Advances in Scalable Bayesian Computation (14w5125)
Luke Bornn (Simon Fraser University)
Nando de Freitas (University of British Columbia)
Christian Robert (Université Paris-Dauphine)
Scott Schmidler (Duke University)
As the statistical models used to understand complex systems grow, the methods used to fit these models must scale accordingly. While advanced computational methods are being developed to fit these complex models, their speed and memory requirements often demand tremendous computational power via large clusters. This approach of relying on ever larger computational resources is quickly becoming unsustainable, particularly for practitioners for whom these resources are not available. As such, there is a large and growing need for statistically efficient methods which scale in terms of speed and memory while being straightforward to implement and communicate.
Several communities are currently working on methods for Bayesian computation which are scalable; however, interaction between these communities has been limited and as such significant cross-community learnings are being missed. As the communities grow and diverge, it is important to bridge the gap at this crucial stage in the development of scalable methods.

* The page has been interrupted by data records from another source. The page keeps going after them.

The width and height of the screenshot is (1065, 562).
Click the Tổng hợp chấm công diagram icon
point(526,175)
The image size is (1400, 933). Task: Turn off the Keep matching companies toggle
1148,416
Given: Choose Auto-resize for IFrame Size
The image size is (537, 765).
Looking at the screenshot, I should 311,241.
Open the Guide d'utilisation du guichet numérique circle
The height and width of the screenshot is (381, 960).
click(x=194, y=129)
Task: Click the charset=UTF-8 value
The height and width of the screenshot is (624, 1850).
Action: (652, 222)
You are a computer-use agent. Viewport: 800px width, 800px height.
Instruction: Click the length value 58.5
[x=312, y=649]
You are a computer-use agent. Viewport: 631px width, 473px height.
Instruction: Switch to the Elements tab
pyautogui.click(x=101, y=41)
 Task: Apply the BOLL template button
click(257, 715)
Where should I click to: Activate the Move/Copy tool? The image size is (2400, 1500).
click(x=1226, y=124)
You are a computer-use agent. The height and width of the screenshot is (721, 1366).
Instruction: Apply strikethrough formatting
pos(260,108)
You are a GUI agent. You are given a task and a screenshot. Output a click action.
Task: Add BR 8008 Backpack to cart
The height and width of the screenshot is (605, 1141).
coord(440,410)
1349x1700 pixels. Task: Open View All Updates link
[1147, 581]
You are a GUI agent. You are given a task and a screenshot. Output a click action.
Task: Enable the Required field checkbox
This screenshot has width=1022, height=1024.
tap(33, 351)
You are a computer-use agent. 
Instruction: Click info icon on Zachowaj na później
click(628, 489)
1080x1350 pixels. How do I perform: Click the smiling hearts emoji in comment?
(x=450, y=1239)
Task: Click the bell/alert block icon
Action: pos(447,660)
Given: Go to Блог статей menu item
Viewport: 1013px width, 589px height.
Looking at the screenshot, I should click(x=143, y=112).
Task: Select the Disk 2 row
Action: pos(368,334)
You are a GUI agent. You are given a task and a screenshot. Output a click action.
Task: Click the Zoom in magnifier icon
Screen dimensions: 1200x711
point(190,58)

Currently, the exchanges between the Monte Carlo (including MCMC, SMC, and ABC), INLA, optimization, and other communities remain surprisingly limited. With each group having their own workshops and conferences, and little work being done to compare and educate between the various approaches, we believe this workshop would be an ideal place to:
(1) Gather people from different research communities and foster links between these communities. (2) Expose the various communities to the state of the art in scalable Bayesian computation methods, including MCMC, SMC, ABC, INLA, optimization, and other methods. (3) Classify the advantages, limitations, and possibilities from each class of methods, and equip all participants with the knowledge to bridge the existing gap in scalable Bayesian computation. (4) Create a venue to encourage innovation through the synthesis and development of new approaches by combining existing, currently disjoint, approaches to Bayesian computation.
In reaching out to statisticians, computer scientists, mathematicians, and others working in Bayesian computation as potential participants, the desire for such a workshop was overwhelming. To quote several of the contacted participants, “a fantastic and very timely conference topic,” “sounds incredibly interesting and highly pertinent,” “a particularly timely topic,” and “a great opportunity to see what others are doing.”